== WHAT YOU SHOULD DO ==
Set out the material below as a numbered list, starting at the line that contains "Task: Save configuration" and ending at the final line of the material. Leave out blank lines and pictures.

== RAW DATA ==

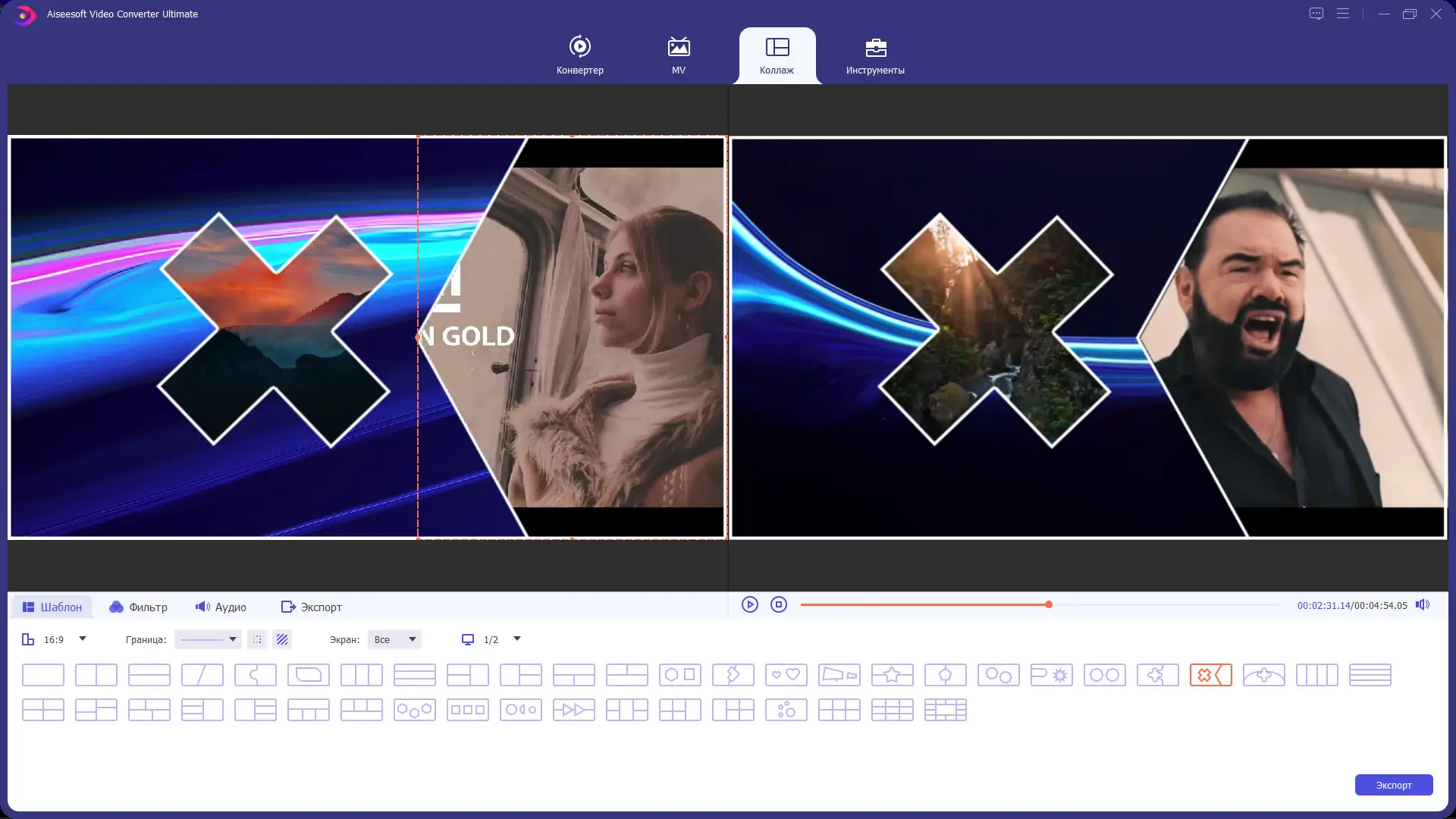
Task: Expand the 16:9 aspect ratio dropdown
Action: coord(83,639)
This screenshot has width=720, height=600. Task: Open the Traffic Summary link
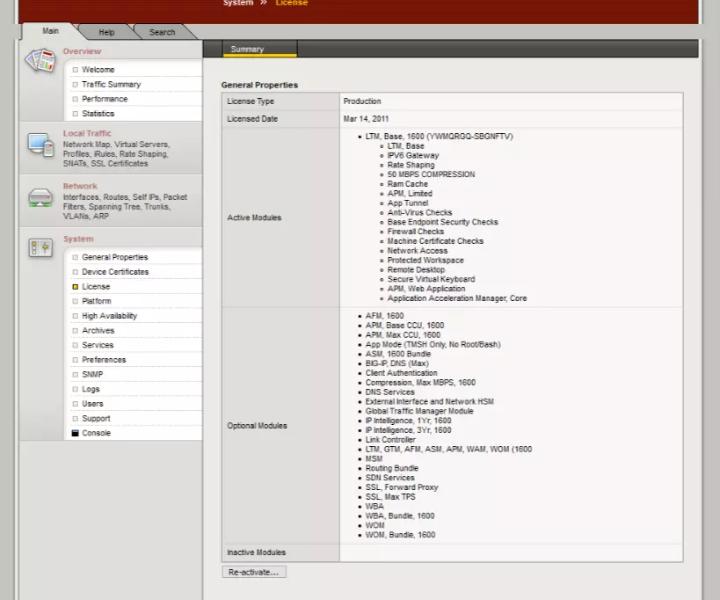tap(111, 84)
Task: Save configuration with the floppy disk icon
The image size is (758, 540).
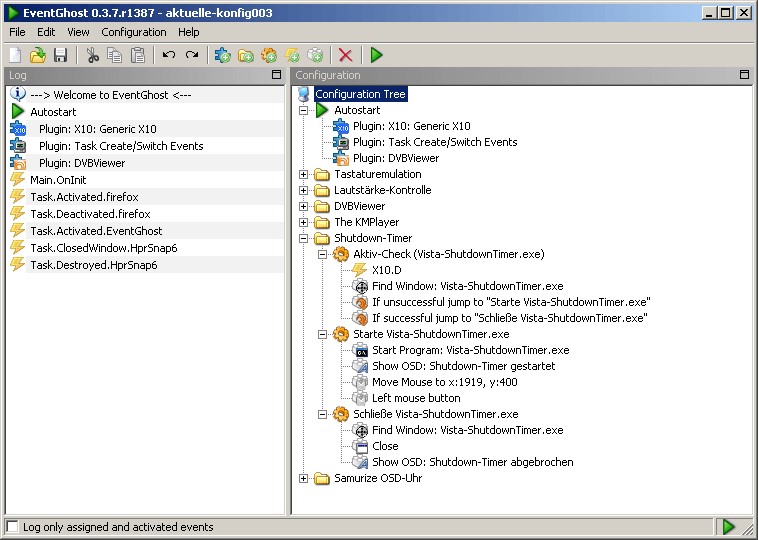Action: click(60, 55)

== EXERCISE RESPONSE ==
1. Task: Save configuration with the floppy disk icon
2. The image size is (758, 540).
3. Action: click(60, 55)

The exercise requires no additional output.